Bulletin Vert no 452
mai — juin 2004
GÔDEL
par Pierre Cassou-Noguès.
Collection Figures du savoir – Éditions Les Belles Lettres – 2004.
190 pages en 13,5 × 21
ISBN : 2-251-76040-7. Prix : 15 €.
Il ne s’agit pas d’une biographie de Gödel (l’auteur résume sa vie en une demi-page et renvoie à une biographie complète, par J.W. Dawson, par une note page 14), mais d’une présentation de « l’œuvre logique et les analyses philosophiques qui la prolongent », ainsi que de ses rapports avec les conceptions passées et contemporaines, de Platon et Descartes à Turing et Russell.
Structure de l’ouvrage :
- Repères chronologiques
- Introduction
- Chap. 1 : Gödel dans la bibliothèque de Babel
- Chap. 2 : Gödel dans l’histoire des sciences
- Chap. 3 : Le théorème d’incomplétude
- Chap. 4 : 1934/1937 La calculabilité
- Chap. 5 : 1938 L’hypothèse du continu
- Chap. 6 : 1958 Le fondement de l’arithmétique
- Conclusion
- Notice des principales figures évoquées
- Bibliographie
Cet ouvrage est une merveille de clarté et de pédagogie. Il parvient à mettre à la portée de tout lecteur un tant soit peu scientifique (tout adhérent de l’APMEP, par exemple) des notions hautement abstraites ; fait remarquable, il ne se contente pas d’énoncer de façon rigoureuse les résultats de Gödel (dont nous avons tous entendu parler plus ou moins vaguement) mais il en fournit les démonstrations. En particulier le « raisonnement de la diagonale » est utilisé plusieurs fois dans des contextes différents, si bien qu’en fin de lecture il est devenu presque aussi familier qu’un raisonnement par l’absurde ou une récurrence. C’est ce raisonnement (dû à Cantor) qui montre que les réels ne sont pas dénombrables : supposant que les réels, écrits chacun comme une suite infinie de chiffres, sont numérotés (c’est-à-dire mis en bijection avec les naturels), pour tout $n$ naturel, on appelle $x_n$ la $n$-ième décimale du $n$-ième réel. On construit alors un réel C en choisissant pour sa $n$-ième décimale : 1 si $x_n = 0$ , 0 si $x_n \neq 0$. C ne peut pas appartenir à la liste, car il y figurerait avec un numéro $p$, et sa $p$-ième décimale serait $x_p$.
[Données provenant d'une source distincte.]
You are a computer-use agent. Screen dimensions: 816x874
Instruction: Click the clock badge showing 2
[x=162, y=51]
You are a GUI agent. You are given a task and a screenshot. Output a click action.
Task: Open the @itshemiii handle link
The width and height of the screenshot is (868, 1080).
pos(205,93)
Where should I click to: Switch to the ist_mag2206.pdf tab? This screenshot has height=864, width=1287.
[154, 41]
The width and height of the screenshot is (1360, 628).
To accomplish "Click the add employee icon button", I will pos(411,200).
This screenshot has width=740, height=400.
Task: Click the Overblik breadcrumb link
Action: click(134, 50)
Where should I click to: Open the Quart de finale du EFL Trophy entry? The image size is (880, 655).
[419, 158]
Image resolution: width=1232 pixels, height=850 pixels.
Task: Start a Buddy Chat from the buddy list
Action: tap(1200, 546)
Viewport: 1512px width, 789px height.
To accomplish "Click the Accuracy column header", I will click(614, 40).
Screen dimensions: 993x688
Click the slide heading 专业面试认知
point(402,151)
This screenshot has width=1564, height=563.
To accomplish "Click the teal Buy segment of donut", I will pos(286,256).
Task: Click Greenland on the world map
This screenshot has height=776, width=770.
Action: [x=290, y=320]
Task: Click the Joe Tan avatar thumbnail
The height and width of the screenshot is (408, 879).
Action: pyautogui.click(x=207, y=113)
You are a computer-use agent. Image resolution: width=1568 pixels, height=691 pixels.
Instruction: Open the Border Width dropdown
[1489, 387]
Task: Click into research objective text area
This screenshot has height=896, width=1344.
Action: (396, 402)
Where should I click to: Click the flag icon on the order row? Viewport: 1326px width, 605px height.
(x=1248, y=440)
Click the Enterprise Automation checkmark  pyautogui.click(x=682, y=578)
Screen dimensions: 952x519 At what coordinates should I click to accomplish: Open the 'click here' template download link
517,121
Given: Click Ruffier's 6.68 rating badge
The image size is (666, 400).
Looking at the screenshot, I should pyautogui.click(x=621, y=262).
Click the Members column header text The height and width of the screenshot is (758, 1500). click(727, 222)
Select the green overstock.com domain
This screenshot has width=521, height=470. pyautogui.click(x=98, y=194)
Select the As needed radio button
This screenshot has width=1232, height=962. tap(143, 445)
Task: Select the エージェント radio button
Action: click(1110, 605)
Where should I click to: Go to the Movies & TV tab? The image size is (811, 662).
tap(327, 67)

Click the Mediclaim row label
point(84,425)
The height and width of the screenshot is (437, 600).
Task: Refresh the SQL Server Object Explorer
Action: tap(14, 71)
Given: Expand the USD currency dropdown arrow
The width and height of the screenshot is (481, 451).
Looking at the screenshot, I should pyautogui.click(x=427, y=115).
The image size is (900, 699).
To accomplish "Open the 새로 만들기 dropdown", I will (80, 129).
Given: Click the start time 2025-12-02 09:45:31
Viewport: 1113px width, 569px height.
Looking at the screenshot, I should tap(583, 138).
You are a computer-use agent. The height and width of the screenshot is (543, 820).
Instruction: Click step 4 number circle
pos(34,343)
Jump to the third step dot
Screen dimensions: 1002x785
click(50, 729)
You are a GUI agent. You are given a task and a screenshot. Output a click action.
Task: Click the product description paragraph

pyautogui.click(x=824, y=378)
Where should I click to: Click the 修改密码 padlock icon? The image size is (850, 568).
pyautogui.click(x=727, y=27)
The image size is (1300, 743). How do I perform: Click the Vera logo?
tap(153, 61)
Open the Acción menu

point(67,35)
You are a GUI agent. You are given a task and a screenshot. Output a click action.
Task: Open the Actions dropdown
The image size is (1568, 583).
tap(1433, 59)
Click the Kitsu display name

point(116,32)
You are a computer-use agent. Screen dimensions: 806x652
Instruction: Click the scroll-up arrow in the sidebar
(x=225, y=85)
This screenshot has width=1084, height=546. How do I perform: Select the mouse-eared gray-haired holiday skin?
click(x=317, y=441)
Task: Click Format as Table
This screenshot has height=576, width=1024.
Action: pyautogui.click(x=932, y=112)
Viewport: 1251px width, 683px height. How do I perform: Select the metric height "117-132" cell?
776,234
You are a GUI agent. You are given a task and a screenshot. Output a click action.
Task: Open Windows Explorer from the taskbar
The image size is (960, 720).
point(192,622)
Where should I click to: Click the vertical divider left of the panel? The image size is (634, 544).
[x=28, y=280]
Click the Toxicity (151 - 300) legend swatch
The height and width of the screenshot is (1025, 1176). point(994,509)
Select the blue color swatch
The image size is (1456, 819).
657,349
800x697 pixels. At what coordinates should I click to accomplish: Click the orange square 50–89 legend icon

Ce même raisonnement est à la base du paradoxe de Richard (page 21), on le retrouve dans la définition de la calculabilité et des machines de Turing (page 84) et plusieurs autres fois dans l’ouvrage.
L’importance de la notion de définition imprédicative (i.e. qui caractérise un objet en fonction d’un ensemble auquel il appartient) est également mise en lumière.
Le grand théorème d’incomplétude est lui-même démontré de façon, sinon évidente, du moins lisible et convaincante.
La fin de l’ouvrage est de tendance plus philosophique, sans qu’il y ait jamais rupture de point de vue. On y voit Gödel arriver à la conclusion que l’esprit mathématicien n’est pas réductible à une machine de Turing, en ce que, contrairement à celle-ci, il « se comprend lui-même », et qu’il est capable de progrès ; et rejoindre le platonisme, selon lequel il existe une réalité mathématique indépendante de nos constructions. Il commence sur la fin de sa vie une théorie des concepts, restée inachevée et un peu floue, mais néanmoins prometteuse.
On ressort de cette lecture avec l’impression euphorisante d’avoir accédé à un cercle supérieur de la pensée.
Seul petit regret : l’absence d’extraits de textes originaux de Gödel, qui auraient pu montrer au profane dans quel langage se font les échanges à ce haut niveau.